### [What you should do]
Please find every line in the entries below that contains the string "chevron", and copy it.

### [Information provided]
:::::

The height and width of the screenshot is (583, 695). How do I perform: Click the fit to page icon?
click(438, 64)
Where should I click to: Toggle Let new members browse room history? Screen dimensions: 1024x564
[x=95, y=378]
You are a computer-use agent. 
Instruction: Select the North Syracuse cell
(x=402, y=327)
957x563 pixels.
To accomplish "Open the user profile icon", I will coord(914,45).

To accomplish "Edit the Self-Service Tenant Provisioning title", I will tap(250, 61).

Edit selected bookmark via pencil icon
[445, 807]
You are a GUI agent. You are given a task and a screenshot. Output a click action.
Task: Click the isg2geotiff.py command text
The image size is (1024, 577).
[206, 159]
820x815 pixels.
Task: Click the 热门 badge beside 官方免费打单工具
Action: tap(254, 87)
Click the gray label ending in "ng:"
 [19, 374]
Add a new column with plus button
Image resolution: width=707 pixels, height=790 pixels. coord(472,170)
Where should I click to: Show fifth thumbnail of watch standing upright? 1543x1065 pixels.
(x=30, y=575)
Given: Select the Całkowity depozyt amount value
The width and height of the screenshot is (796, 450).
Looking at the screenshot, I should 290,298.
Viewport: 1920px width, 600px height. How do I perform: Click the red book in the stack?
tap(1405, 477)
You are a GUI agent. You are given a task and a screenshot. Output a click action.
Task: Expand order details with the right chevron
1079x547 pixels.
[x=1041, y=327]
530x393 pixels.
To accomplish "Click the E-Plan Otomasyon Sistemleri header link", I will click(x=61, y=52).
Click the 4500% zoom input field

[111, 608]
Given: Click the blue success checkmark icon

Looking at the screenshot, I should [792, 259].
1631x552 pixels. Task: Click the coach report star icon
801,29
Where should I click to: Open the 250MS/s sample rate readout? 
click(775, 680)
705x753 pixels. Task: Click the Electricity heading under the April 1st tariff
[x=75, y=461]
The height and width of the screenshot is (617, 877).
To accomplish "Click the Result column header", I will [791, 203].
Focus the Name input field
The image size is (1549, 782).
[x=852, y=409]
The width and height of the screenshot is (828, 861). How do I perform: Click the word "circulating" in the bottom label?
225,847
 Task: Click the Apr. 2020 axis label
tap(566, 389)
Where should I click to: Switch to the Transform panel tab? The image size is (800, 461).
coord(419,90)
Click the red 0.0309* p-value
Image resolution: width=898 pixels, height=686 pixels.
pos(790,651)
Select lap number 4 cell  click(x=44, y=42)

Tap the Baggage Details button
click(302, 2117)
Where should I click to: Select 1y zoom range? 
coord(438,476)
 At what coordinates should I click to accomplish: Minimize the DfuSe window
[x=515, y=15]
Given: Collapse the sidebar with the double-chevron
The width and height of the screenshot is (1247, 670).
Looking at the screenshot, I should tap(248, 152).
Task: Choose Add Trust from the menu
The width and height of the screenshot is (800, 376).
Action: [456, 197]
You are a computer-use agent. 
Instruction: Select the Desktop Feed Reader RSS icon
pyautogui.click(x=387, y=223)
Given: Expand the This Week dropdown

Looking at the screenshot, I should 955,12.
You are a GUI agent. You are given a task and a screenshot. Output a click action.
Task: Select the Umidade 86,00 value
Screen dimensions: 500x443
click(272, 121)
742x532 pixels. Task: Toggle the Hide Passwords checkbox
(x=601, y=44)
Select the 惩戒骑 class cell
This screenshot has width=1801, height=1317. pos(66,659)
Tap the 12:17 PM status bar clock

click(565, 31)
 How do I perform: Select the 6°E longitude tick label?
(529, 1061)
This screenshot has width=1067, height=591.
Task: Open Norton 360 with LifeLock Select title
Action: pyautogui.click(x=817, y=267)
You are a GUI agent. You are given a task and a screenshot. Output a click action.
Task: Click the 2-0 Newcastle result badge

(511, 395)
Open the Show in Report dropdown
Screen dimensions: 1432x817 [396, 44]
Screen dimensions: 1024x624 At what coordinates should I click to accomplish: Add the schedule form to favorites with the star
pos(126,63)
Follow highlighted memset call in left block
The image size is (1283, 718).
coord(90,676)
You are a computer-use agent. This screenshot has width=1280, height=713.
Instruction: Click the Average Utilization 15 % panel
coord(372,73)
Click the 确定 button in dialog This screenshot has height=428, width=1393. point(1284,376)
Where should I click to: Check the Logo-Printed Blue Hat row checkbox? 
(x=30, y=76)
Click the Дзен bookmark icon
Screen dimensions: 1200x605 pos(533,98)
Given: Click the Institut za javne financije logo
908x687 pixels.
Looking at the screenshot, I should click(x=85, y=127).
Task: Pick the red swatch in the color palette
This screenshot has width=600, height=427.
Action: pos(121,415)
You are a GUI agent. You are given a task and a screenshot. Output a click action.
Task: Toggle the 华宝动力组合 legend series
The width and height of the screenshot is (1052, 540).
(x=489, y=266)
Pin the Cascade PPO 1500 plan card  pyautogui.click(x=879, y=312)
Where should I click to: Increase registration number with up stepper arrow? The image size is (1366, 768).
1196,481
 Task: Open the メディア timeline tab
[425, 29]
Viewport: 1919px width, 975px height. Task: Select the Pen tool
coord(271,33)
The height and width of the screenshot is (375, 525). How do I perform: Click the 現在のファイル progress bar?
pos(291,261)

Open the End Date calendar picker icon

:::::

### [Written response]
Task: Expand order details with the right chevron
Given: Collapse the sidebar with the double-chevron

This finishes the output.